### Kurze Übung:
Ändern Sie im Interview zur Waldschlößchenbrücke den Abschnitt von „Die Planung und“ bis einschließlich „Ihre Brücke strömten?“, indem Sie „E-Mails“ durch „Briefe“ ersetzen. Geben Sie den Abschnitt danach vollständig wieder.

### Ausgangstext:
══════════
Mussten Sie im Nachhinein etwas an Ihrem Entwurf ändern?

Wir konnten wegen der Debatten um den Unesco-Welterbetitel die Ausbildung der Bogenfüße ändern. Wir haben sie weiter nach unten gezogen und verschlankt, was in meinen Augen der Brücke gutgetan und das Gewicht reduziert hat. Das war die wesentliche Veränderung.

Seit den ersten Planungen sind fast 20 Jahre vergangen. Würden Sie heute wieder die Bogen-Variante wählen?

Ja, ich finde nach wie vor, dass das die richtige Lösung an dieser Stelle ist. Man setzt dort ein Zeichen, aber man dominiert damit die städtische Situation nicht.

Wegen der Waldschlößchenbrücke hat das Dresdner Elbtal aber den Unesco-Welterbetitel verloren. Fühlen Sie sich dafür mit verantwortlich?

Nein. Wir haben den Entwurf 1997 vorgelegt. Der Unesco war dieser Entwurf bekannt und ich weiß auch, dass die Gestaltung der Brücke bei der Evaluierung gar nicht das Thema war. Es ging um eine Brücke an dieser Stelle. Dazu kann sich jeder selbst ein Urteil bilden, ob die Brücke einen Qualitätsverlust des Elbtals an dieser Stelle bedeutet oder nicht. Ich bin zufrieden damit.

Die Planung und der Bau hatten sich immer wieder verzögert. Das muss doch an den Nerven gezehrt haben …

Jein. An den Nerven gezehrt haben die Diskussionen, weil ich da in vielen Bereichen auch sehr stark persönlich angegangen wurde. Ich habe aber auch viele E-Mails von Dresdnern bekommen, die mir mitgeteilt haben, dass sie die Brücke toll finden. Insofern ist es eine Balance gewesen.

Vor drei Jahren waren Sie bei der Eröffnung. Was ging Ihnen durch den Kopf, als Tausende Menschen über Ihre Brücke strömten?
══════════
(Einträge aus einem Datensatz)
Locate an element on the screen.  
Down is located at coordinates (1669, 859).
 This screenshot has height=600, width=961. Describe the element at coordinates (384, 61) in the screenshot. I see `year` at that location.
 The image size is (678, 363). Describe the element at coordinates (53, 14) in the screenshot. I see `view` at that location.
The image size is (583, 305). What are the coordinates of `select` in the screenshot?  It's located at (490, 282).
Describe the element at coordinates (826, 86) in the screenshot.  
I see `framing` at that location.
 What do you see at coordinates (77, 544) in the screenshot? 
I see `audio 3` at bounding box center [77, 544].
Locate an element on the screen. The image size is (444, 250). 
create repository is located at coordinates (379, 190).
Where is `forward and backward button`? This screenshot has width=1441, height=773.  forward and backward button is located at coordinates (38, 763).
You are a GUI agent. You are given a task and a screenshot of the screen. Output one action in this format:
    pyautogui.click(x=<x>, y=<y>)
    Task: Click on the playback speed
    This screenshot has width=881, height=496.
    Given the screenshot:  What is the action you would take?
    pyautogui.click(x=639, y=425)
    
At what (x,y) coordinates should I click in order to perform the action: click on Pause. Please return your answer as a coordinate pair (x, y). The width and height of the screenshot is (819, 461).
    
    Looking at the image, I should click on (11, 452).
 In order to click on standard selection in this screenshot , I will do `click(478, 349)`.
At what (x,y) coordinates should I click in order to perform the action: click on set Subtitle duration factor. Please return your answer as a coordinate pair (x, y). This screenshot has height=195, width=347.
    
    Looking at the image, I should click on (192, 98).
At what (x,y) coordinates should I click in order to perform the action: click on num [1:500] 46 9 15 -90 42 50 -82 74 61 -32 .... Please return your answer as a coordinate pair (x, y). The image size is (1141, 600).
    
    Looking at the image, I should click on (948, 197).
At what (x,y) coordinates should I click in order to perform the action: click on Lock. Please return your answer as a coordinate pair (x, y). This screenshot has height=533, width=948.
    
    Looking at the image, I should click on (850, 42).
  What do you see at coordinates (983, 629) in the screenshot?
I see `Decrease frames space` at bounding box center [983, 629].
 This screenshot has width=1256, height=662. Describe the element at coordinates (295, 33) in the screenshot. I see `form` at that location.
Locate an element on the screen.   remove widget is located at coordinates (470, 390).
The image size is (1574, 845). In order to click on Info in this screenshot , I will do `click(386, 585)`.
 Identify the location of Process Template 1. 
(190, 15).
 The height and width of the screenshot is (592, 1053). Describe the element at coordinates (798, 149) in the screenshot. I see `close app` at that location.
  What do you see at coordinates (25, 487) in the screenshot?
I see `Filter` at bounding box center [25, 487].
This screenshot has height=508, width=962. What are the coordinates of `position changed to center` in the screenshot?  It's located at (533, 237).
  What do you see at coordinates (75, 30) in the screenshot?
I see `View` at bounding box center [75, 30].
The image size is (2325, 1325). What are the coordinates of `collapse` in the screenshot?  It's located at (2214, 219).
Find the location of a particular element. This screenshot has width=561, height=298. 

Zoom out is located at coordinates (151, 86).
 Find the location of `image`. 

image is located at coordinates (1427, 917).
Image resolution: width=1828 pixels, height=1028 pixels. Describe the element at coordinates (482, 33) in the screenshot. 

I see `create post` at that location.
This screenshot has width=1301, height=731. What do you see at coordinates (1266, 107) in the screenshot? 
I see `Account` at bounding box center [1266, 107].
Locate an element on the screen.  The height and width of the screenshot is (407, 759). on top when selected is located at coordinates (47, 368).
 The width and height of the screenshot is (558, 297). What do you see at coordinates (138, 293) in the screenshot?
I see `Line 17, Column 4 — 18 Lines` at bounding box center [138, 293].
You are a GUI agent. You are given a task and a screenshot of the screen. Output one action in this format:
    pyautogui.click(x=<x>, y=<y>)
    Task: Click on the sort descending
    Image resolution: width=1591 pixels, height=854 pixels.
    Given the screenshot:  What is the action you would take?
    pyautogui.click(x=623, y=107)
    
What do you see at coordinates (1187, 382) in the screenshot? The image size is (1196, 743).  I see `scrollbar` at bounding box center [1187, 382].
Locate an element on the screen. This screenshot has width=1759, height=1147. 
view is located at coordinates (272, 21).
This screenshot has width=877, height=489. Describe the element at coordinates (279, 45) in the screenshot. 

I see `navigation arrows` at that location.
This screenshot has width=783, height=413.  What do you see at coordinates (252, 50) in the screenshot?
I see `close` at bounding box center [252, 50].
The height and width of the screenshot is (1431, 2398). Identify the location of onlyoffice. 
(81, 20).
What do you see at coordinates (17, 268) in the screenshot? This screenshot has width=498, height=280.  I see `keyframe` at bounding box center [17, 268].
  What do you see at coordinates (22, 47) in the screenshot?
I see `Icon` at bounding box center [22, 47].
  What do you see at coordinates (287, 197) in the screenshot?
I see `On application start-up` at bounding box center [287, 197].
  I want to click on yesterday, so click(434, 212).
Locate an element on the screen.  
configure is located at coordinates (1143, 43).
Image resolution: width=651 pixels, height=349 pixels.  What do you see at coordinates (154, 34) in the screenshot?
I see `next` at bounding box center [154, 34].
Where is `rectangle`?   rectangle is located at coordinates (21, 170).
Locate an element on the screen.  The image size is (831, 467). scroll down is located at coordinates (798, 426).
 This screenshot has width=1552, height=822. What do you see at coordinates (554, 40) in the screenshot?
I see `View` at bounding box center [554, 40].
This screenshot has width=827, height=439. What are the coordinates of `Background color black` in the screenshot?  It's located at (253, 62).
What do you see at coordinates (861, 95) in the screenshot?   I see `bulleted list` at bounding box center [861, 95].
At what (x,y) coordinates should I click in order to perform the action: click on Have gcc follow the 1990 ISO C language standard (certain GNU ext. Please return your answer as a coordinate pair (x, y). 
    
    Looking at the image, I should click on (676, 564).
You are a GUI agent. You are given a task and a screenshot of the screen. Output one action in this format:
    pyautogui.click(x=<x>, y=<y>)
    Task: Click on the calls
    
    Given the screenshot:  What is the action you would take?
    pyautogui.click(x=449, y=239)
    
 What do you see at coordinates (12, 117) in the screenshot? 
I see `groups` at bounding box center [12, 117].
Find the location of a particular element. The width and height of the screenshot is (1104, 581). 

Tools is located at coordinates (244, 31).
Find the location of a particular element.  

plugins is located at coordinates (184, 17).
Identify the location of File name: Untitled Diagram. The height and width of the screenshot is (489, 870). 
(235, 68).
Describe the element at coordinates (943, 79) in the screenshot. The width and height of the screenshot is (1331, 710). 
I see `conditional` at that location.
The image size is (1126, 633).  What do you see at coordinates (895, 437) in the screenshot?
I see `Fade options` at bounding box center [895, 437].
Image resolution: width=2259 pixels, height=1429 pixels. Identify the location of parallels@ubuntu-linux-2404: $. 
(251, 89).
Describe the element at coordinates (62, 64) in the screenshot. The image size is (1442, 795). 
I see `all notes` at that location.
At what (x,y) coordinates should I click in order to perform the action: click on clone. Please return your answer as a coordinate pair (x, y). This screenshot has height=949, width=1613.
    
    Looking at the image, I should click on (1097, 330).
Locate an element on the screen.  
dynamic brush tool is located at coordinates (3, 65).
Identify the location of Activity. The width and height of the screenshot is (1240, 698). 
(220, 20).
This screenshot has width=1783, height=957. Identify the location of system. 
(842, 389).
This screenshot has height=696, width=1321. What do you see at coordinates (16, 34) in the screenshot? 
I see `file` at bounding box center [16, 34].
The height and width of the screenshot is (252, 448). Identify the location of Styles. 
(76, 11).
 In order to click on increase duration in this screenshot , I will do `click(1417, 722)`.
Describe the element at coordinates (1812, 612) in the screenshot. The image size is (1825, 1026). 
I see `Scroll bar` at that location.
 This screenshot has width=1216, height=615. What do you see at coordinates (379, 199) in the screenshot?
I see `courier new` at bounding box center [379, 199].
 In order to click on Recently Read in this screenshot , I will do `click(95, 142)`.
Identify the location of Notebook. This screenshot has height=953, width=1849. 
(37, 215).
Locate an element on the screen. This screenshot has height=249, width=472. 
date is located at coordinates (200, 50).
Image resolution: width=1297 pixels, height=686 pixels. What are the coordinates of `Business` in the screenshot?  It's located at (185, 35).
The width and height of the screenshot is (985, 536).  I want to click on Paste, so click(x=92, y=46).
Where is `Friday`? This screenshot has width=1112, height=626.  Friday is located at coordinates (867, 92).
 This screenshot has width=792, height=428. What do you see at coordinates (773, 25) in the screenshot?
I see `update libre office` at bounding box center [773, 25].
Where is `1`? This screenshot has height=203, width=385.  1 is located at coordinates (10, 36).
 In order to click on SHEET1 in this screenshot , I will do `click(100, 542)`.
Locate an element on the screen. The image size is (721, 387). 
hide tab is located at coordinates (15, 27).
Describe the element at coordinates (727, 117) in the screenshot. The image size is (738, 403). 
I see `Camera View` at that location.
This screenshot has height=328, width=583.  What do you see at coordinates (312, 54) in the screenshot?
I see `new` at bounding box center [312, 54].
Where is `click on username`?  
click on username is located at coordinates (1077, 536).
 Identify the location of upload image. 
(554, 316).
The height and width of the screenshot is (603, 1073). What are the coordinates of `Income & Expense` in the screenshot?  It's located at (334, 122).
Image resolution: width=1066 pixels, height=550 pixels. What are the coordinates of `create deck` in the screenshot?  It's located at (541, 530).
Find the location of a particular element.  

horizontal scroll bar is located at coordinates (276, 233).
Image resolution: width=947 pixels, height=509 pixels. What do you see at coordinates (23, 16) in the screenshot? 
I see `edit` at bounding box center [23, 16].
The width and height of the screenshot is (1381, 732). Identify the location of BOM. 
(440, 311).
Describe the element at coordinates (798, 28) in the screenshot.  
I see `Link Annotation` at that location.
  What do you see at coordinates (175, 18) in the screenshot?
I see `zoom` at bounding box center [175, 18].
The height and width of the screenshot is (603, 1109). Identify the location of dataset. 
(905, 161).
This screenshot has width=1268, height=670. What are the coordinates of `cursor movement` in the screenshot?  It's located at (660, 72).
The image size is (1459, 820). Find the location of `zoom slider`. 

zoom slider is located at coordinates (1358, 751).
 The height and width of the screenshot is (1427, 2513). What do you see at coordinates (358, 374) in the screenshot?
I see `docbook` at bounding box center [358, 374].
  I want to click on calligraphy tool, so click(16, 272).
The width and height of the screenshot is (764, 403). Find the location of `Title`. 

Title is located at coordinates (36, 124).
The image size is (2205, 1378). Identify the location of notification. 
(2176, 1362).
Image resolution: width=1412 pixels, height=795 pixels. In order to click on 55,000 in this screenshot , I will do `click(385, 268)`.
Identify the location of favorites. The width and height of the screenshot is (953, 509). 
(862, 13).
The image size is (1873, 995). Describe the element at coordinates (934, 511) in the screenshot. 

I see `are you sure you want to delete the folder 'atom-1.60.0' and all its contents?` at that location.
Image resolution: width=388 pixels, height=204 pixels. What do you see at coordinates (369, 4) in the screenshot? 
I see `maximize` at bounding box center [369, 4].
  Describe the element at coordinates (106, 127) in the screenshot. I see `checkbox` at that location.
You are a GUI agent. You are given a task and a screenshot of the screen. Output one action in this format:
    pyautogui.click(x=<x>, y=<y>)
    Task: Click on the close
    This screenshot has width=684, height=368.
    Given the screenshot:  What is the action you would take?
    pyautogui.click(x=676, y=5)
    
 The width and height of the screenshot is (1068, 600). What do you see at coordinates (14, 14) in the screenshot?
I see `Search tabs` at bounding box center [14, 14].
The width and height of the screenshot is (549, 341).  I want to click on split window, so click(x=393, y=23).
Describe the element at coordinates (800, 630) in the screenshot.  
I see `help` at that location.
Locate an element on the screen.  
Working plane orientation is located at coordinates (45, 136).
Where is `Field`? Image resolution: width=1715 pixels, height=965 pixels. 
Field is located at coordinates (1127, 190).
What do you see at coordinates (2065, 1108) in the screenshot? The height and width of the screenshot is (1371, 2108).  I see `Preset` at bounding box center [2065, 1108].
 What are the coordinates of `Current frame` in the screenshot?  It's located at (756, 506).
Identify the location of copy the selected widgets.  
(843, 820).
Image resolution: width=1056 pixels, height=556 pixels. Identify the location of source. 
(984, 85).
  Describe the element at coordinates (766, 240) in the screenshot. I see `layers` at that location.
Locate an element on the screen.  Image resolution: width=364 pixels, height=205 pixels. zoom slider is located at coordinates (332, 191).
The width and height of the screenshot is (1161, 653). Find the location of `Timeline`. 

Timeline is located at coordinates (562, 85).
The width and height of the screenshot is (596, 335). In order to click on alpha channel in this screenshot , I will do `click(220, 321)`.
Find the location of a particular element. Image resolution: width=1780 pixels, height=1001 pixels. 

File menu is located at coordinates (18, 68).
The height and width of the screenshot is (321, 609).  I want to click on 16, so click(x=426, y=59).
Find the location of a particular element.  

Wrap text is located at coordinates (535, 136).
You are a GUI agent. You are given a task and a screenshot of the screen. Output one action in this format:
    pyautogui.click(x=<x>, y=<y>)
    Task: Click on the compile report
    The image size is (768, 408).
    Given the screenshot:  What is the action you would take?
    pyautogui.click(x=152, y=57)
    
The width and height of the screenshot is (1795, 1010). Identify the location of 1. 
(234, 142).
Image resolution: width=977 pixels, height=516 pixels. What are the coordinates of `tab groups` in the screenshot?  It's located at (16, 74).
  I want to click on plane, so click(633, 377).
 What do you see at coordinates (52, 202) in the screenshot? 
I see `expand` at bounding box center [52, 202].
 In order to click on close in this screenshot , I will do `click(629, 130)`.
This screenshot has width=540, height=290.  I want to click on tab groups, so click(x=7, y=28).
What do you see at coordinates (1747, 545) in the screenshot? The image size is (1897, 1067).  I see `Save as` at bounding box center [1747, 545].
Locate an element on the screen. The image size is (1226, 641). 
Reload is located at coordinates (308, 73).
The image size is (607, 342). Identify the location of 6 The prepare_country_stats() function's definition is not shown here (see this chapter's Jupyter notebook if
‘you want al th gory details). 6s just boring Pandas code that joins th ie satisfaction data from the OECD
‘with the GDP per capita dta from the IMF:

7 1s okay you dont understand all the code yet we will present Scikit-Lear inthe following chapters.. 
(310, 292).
══════════
### Erwartete Lösung:
Die Planung und der Bau hatten sich immer wieder verzögert. Das muss doch an den Nerven gezehrt haben …

Jein. An den Nerven gezehrt haben die Diskussionen, weil ich da in vielen Bereichen auch sehr stark persönlich angegangen wurde. Ich habe aber auch viele Briefe von Dresdnern bekommen, die mir mitgeteilt haben, dass sie die Brücke toll finden. Insofern ist es eine Balance gewesen.

Vor drei Jahren waren Sie bei der Eröffnung. Was ging Ihnen durch den Kopf, als Tausende Menschen über Ihre Brücke strömten?